Apabila pola demikian yang terjadi kita tidak dapat mengatakan
percepatan dan perluasan pembangunan, melainkan pemusatan dan peningkatan
kesenjangan pembangunan. Pasalnya, wilayah Indonesia Timur yang membutuhkan
pembangunan infrastruktur yang massif mendapatkan porsi yang lebih sedikit.
Bayangkan, dengan nilai investasi yang relative kecil dan inflasi yang tinggi
berapa banyak infrastruktur yang dapat dibangun. Kondisi ini menggambarkan
pembangunan infrastruktur di wilayah timur akan tetap minim dan tertinggal.
Kedua, paradigma sentra produksi men-derive pembangunan infrastruktur, tampaknya perlu dimodifikasi
menjadi pembangunan infrastruktur yang akan men-derive sentra produksi. Paradigma tersebut tidak dapat direalisasikan
untuk Indonesia sebelah timur, sebab tanpa adanya infrastruktur akan
meningkatkan cost of transaction. Maka, hanya investor
besar saja yang akan masuk karena mereka mampu untuk membangun jalan,
pelabuhan, dan bandara sendiri untuk menekan biaya tersebut. Sedangkan, untuk
investasi yang relatif kecil, pembangunan infrastruktur akan menyebabkan
pembengkakan biaya produksi yang akan menurunkan daya saing produk.

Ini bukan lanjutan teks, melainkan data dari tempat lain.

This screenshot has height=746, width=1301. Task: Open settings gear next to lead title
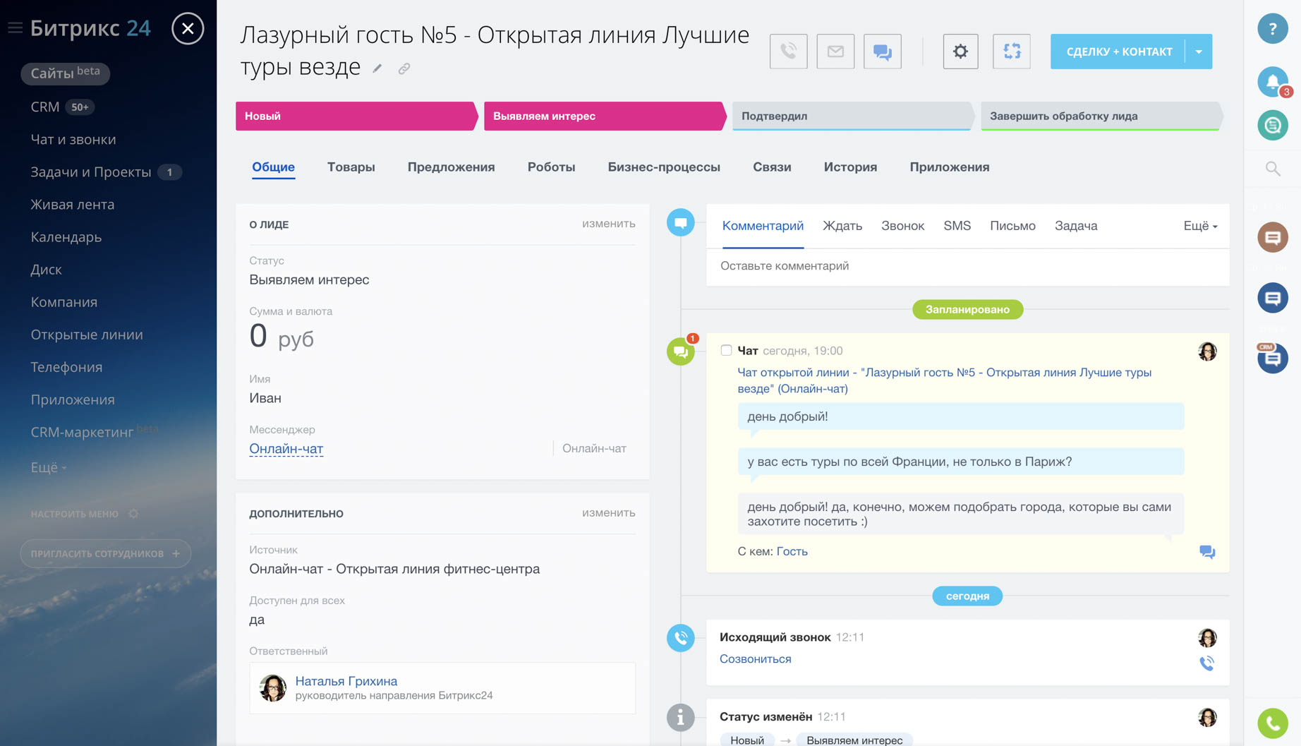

Pembangunan infrastruktur yang massif memang perlu menjadi perhatian
penuh pemerintah. Sebab, infrastruktur merupakan tulang punggung perekonomian
sebuah negara. Jika kita perhatikan tidak ada negara maju yang memiliki
infrastruktur yang buruk. Oleh sebab itu, mimpi menjadi negara besar secara
ekonomi di tahun 2025 perlu diawali dengan tekat pembangunan infrastruktur
disegala aspek dan wilayah dengan tetap memerhatikan pemerataan pembangunannya.
Hambatan
Pembangunan
Memang bukan perkara mudah
menciptakan pemerataan pembangunan ekonomi nasional. Berbagai program pemerintah
telah diciptakan nyata-nyatanya belum mampu menyelesaikan permasalahan
pembangunan ekonomi di negeri ini. Bayang-bayang sentralisasi pembangunan masih
menaungi pembuat kebijakan di negeri. Tak hayal pembangunan hanya terpusat
suatu wilayah tanpa adanya upaya menciptakan kutub pertumbuhan ekonomi yang
baru. Hal ini terbukti dalam pembangunan
infrastruktur yang masih mengedepankan pembangunan di Jawa. Sedangkan,
pembangunan di wilayah lainnya terbilang relatif kecil. Tampaknya pemerintah
masih akan terus menggenjot pembangunan di Jawa, mengingat besarnya jumlah
penduduk. Padahal fenomena social yang terjadi merupakan dampak turunan dari
tidak meratanya pembangunan di segala aspek dan wilayah.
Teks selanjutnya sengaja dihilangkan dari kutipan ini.